The Fiscal Quick Fix Cannot Cure Us

The U.S. economy is in a lot worse shape than anyone thought it would be a few months ago. It's now clear that we are not merely dealing with a cyclical downturn. The world economy, and the U.S. economy with it, is in the throes of major structural realignment. The end of the cold war has already caused tremendous dislocations. At the same time, the globalization of the economy is triggering changes that will be with us for years as the U.S. wrestles with the problem of competing against low-cost rivals.

Parallel to those global trends are structural problems in the U.S. that are going to take a long time to run down. They are the consequences of the 1980s' debt spree: real estate overbuilding, the S&L debacle, and the huge run-up of debt in society--by government, corporations, and consumers.

The question now is whether the U.S. should use fiscal stimulus to get the economy moving again. That could be achieved either by cutting taxes or by raising spending. We have long favored specific tax cuts to stimulate investment, such as R&D tax credits, reinstitution of investment tax credits on new plant and machinery, indexed capital gains, and the elimination of double taxation on dividends. But such cuts would take a long time to work. Thus, some economists insist that we need to increase government spending now and to target the money for projects that boost productivity and investment--even if that adds to the deficit in the short run.

That's the core of the debate now raging between the proponents of fiscal stimulation and those who favor fiscal probity. This is a debate with no easy answers, because strong cases can be made for both points of view, as reflected in our own pages (pages 30 and 31).

The economy is growing, but at an anemic rate. Employment isn't rising, it's falling. On the face of it, this is an economy crying out for fiscal stimulus--especially to offset the sharp cutbacks in defense spending. But there are two powerful reasons why we can't turn on the spending spigot. First, a decade of fiscal irresponsibility has rendered policymakers fiscally impotent.
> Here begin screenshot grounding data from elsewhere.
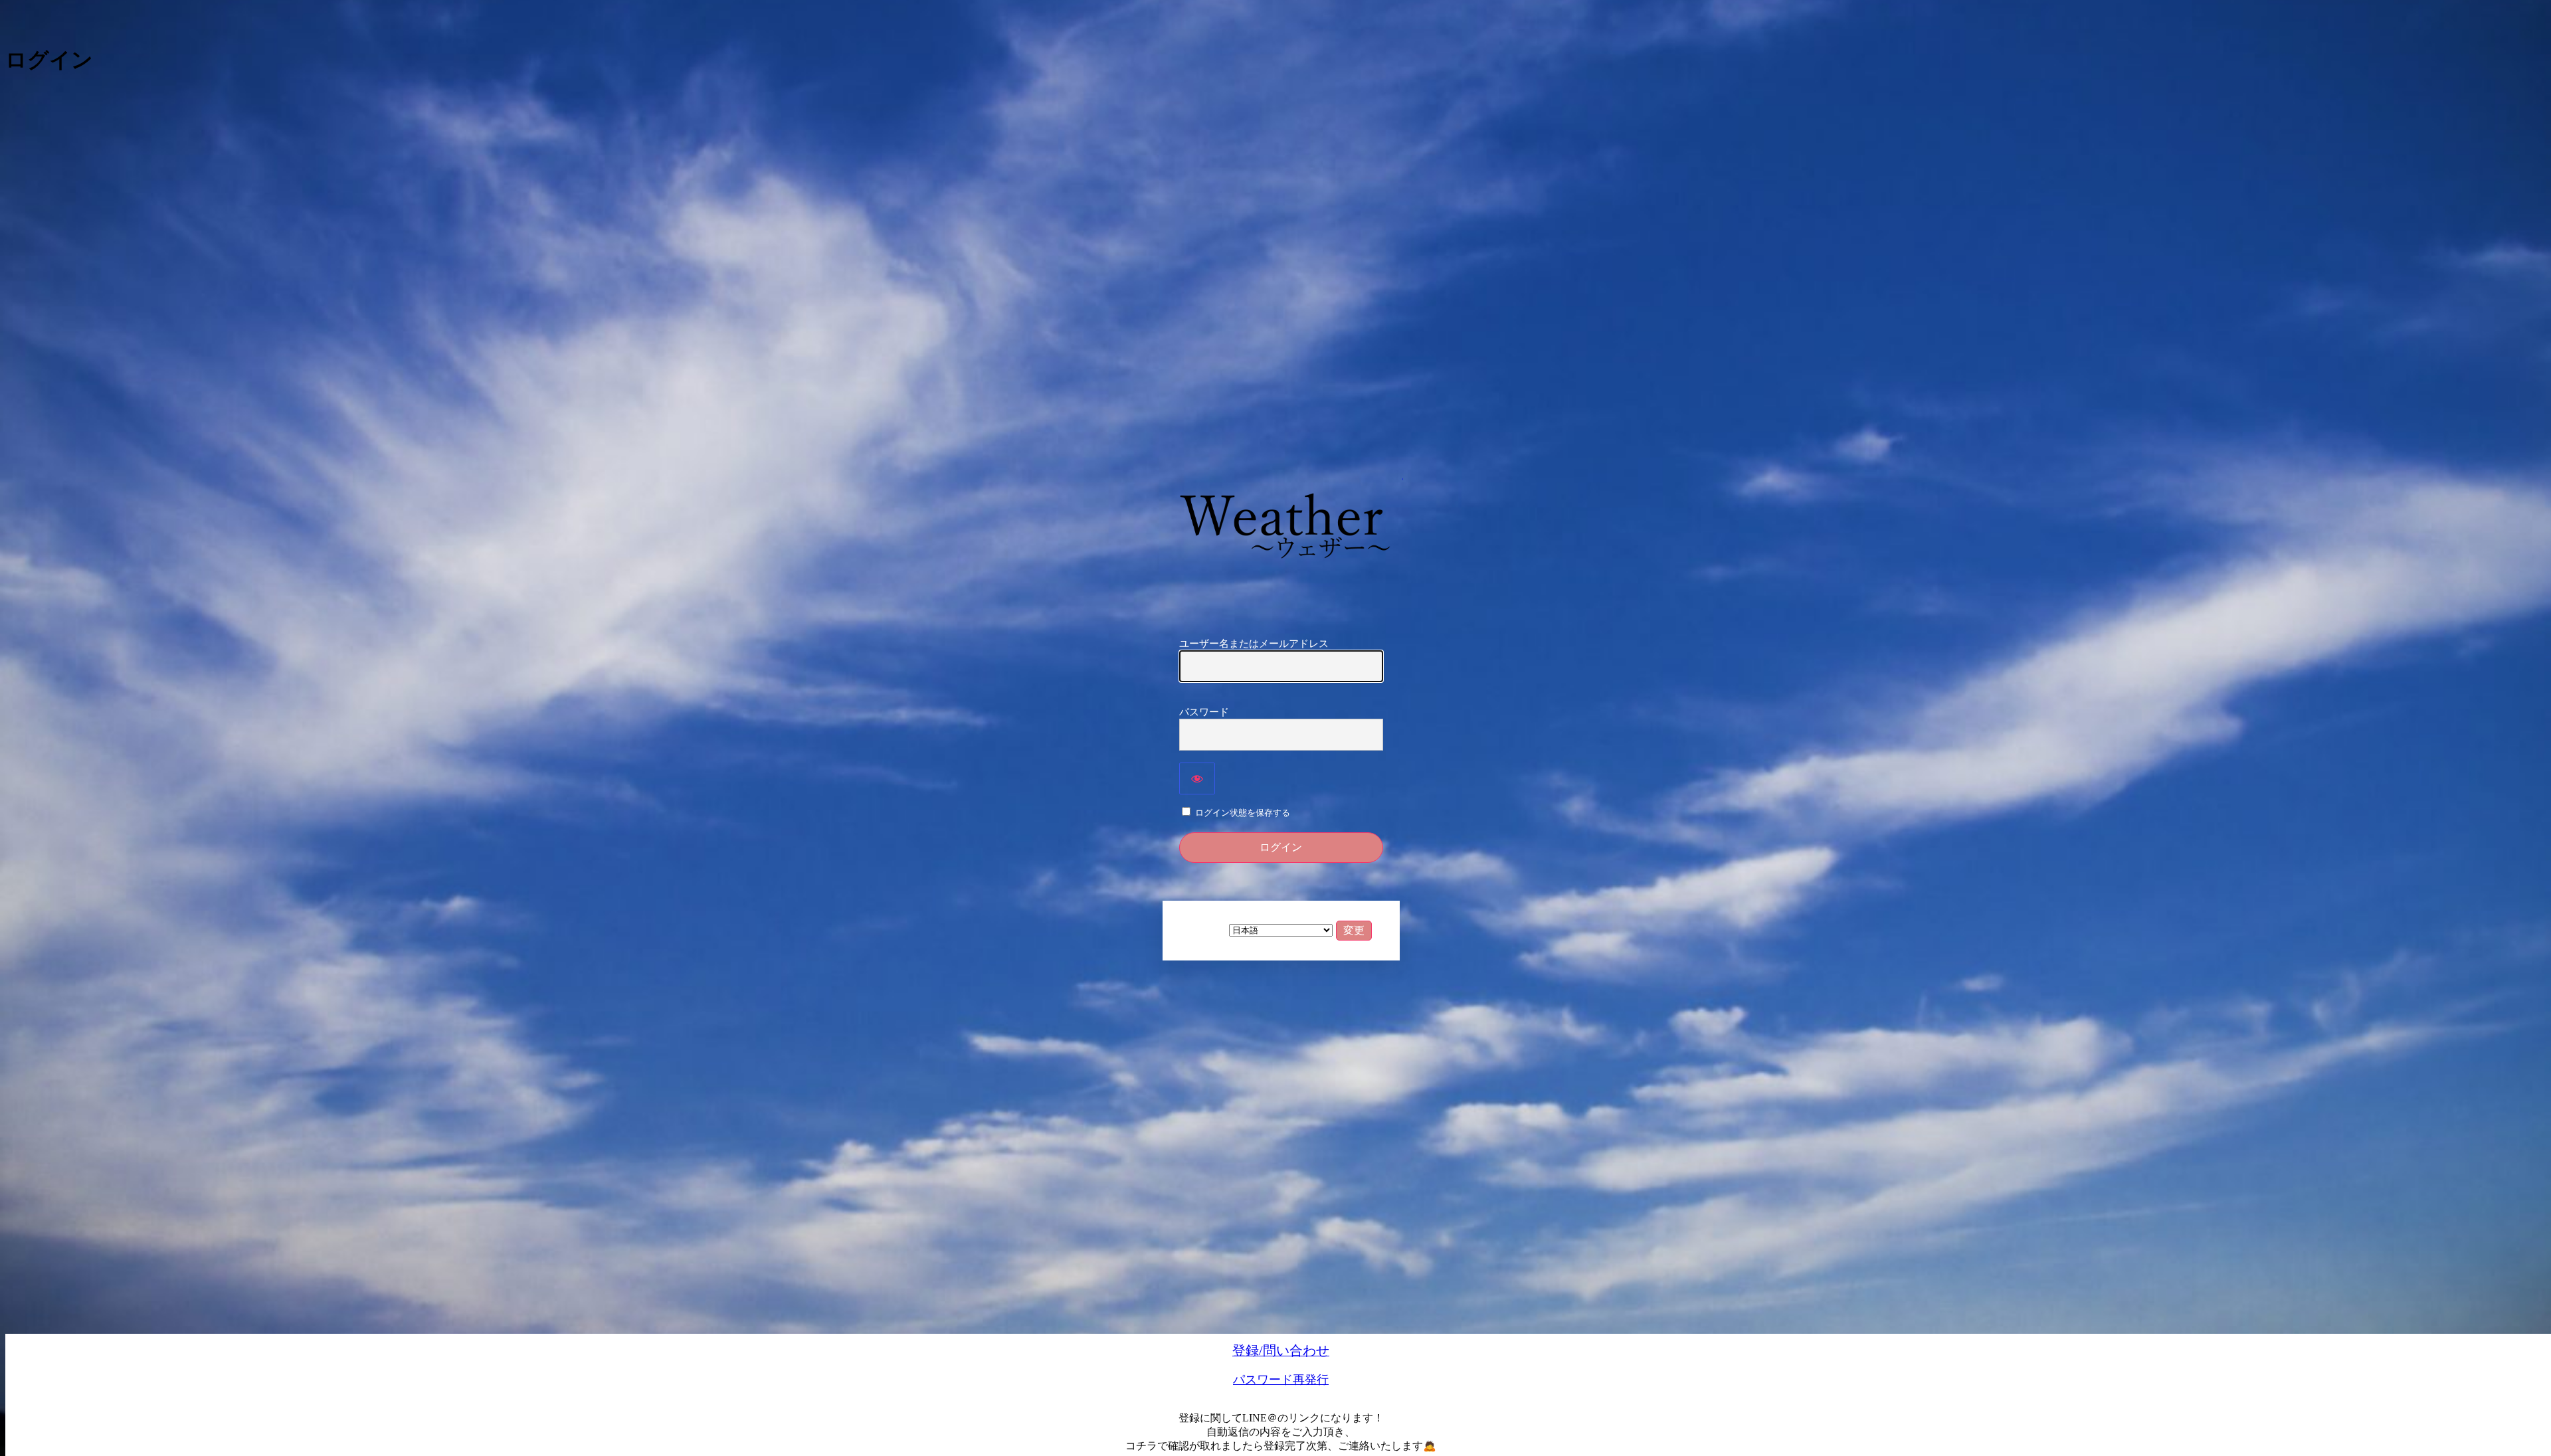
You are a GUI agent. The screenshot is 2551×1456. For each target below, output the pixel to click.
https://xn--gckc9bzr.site (1283, 524)
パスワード (1204, 712)
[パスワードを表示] (1197, 778)
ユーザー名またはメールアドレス (1254, 643)
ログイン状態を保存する (1242, 813)
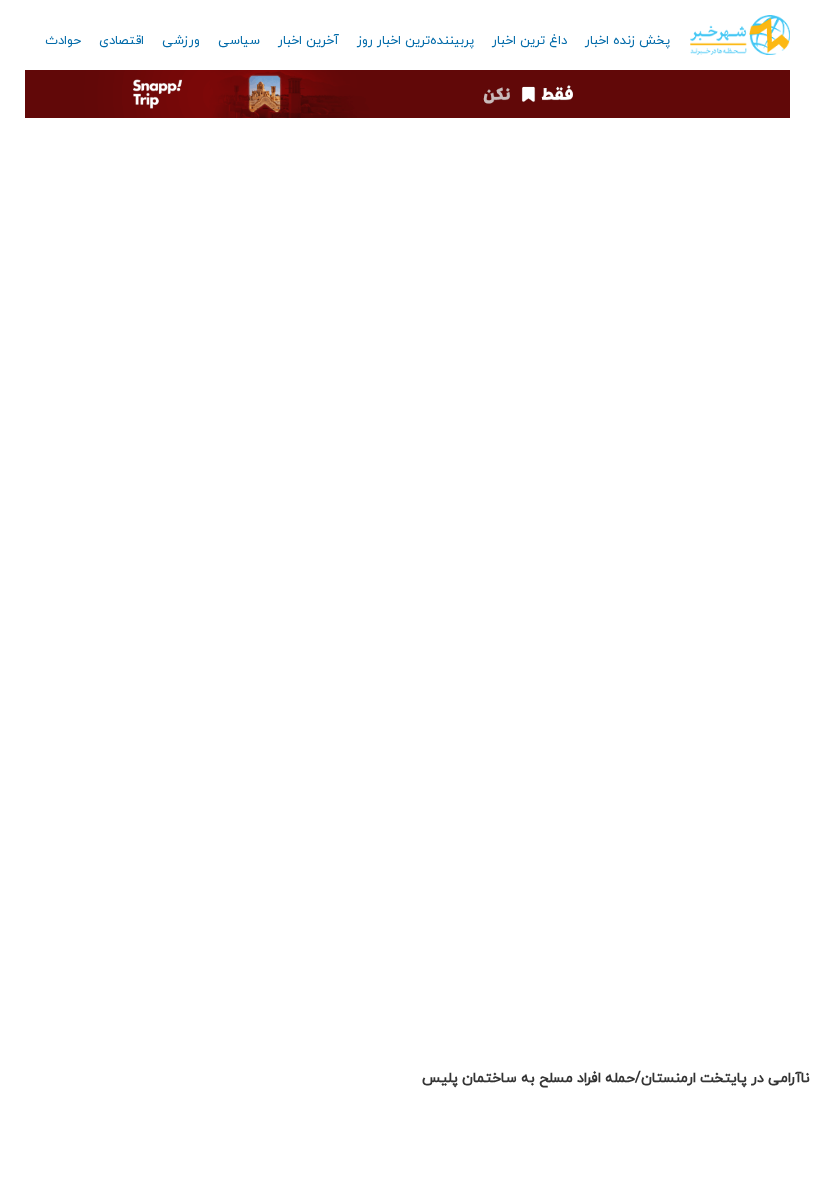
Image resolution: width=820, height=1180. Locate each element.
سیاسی (239, 41)
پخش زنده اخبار (627, 41)
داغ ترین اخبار (529, 41)
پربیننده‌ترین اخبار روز (415, 41)
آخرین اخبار (308, 41)
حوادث (63, 41)
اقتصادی (121, 41)
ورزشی (181, 41)
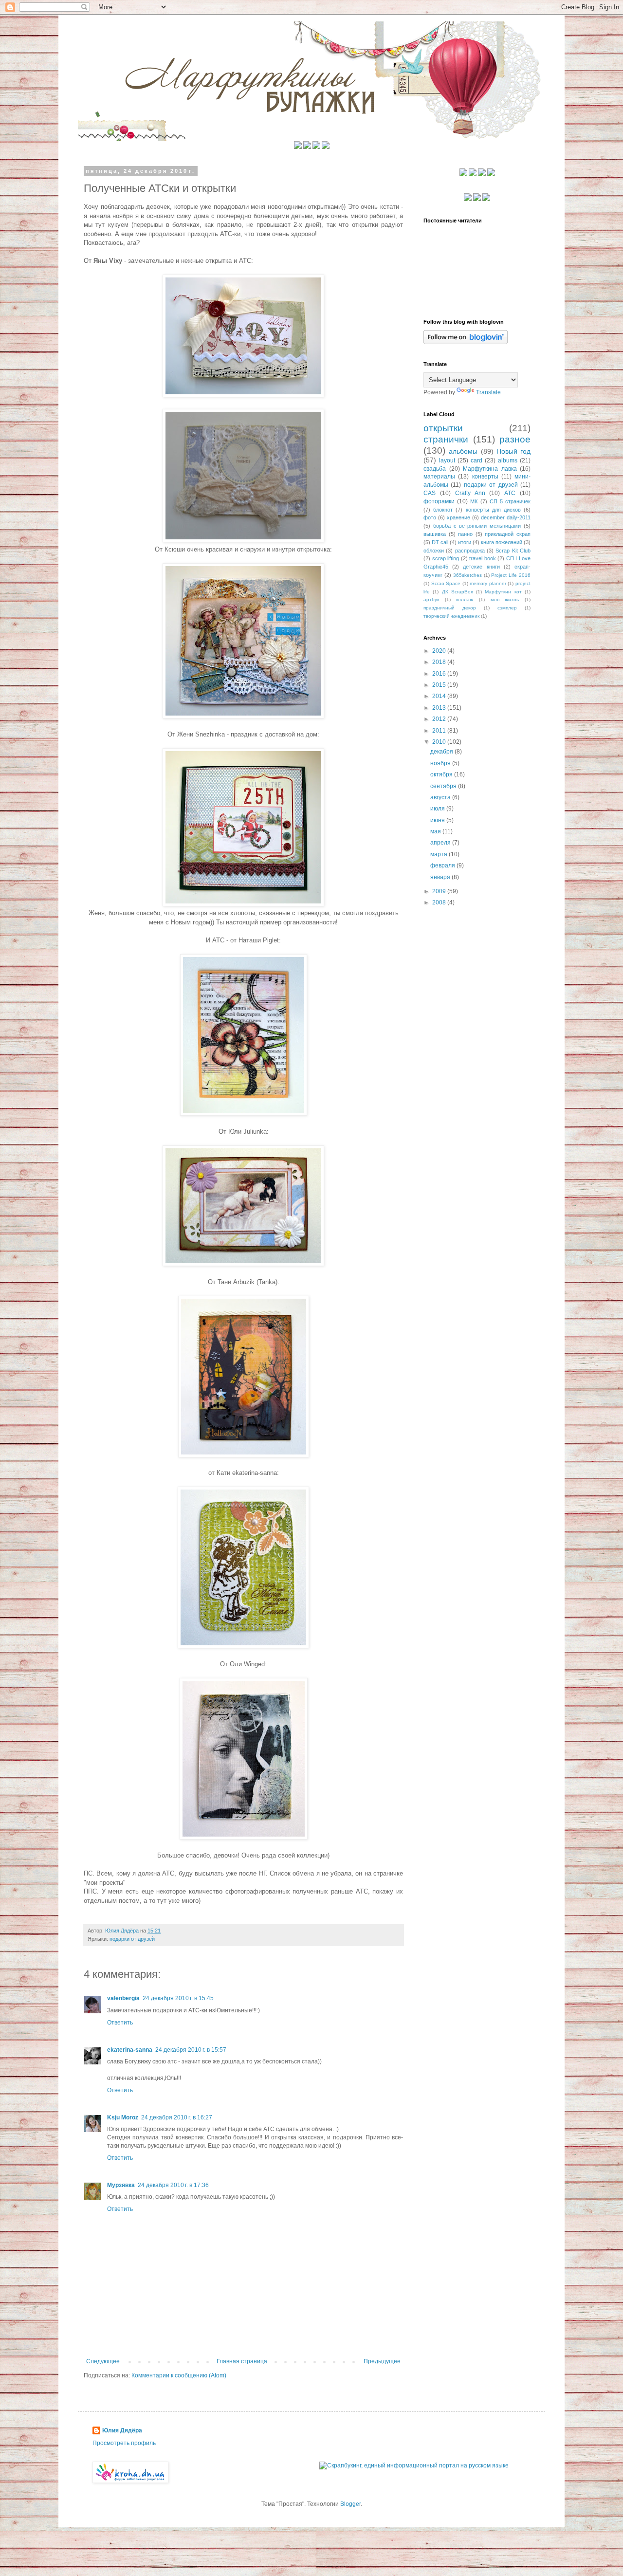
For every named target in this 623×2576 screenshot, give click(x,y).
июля (438, 808)
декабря (442, 751)
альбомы (463, 451)
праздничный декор (449, 607)
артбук (431, 599)
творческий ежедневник (451, 616)
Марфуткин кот (503, 591)
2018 (439, 662)
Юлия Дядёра (122, 2430)
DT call (440, 542)
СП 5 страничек (510, 501)
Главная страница (242, 2361)
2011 (439, 730)
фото (429, 517)
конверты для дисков (493, 510)
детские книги (481, 567)
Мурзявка (121, 2185)
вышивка (434, 534)
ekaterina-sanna (129, 2049)
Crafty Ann (470, 493)
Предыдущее (382, 2361)
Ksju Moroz (122, 2117)
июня (438, 820)
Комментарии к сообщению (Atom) (178, 2375)
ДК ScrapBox (457, 591)
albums (507, 460)
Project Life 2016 (511, 575)
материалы (439, 476)
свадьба (434, 468)
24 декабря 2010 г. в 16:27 (176, 2117)
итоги (464, 542)
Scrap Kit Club (513, 550)
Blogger (350, 2504)
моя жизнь (505, 599)
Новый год (513, 451)
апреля (441, 842)
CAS (429, 493)
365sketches (467, 575)
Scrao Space (446, 583)
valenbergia (123, 1998)
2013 (439, 707)
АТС (509, 493)
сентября (444, 786)
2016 (439, 673)
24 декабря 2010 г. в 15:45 (178, 1998)
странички (445, 439)
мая (436, 831)
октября (442, 774)
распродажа (470, 550)
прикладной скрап (508, 534)
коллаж (464, 599)
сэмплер (507, 607)
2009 (439, 891)
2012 (439, 719)
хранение (458, 517)
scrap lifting (445, 558)
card (476, 460)
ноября (441, 763)
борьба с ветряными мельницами (477, 526)
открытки (443, 428)
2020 (439, 650)
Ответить (120, 2022)
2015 (439, 684)
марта (439, 854)
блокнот (443, 510)
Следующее (103, 2361)
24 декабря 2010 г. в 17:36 (173, 2185)
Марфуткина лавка (490, 468)
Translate (488, 392)
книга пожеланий (501, 542)
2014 (439, 696)
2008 (439, 902)
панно (465, 534)
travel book (482, 558)
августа (441, 797)
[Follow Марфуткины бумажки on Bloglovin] (465, 342)
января (441, 877)
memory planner (488, 583)
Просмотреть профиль (124, 2443)
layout (447, 460)
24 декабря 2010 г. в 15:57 (190, 2049)
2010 (439, 741)
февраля (443, 865)
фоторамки (439, 501)
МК (473, 501)
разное (515, 439)
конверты (485, 476)
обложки (433, 550)
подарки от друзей (132, 1939)
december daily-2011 (506, 517)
Second, there is a timing problem. Two months before the elections, any fiscal stimulus package is sure to be loaded with a Christmas tree of goodies.

Contrary to what some economists and politicians have been saying, deficits do matter. It is the huge deficit--projected at $375 billion in fiscal 1993, on top of a debt that has ballooned by $2.8 trillion over the last ten years--that is hamstringing U.S. fiscal policy options. The inflation potential of such a huge deficit is the reason why long-term interest rates are still sky-high compared with short-term rates. A quick-fix fiscal stimulus would only exacerbate the deficit, prove that fiscal policy is out of control, and push up long-term rates.

So what we are left with in the short term is monetary policy. It's true that so far monetary policy has not produced a healthy recovery. But here, too, the deficit is the villain. The Fed has cut short rates by five percentage points over the past two years. Normally, long-term interest rates would have fallen in lockstep--but that hasn't happened in the face of these huge deficits. It's no mystery why the Fed hasn't been able to spur bank lending. Why should banks lend to businesses at 6% when they can earn a risk-free 7.3% on U.S. Treasury bonds? Still, the present discount rate of 3% allows the Fed room for more cuts. Lower interest rates will help address the debt problems of consumers and businesses.

Longer term, what is needed is a credible plan to cut the deficit and encourage the engines of growth, such as human capital and business investment. But that will have to wait until after the election, when the newly elected President and Congress will have to plot out a long-term plan for reinvigorating the economy.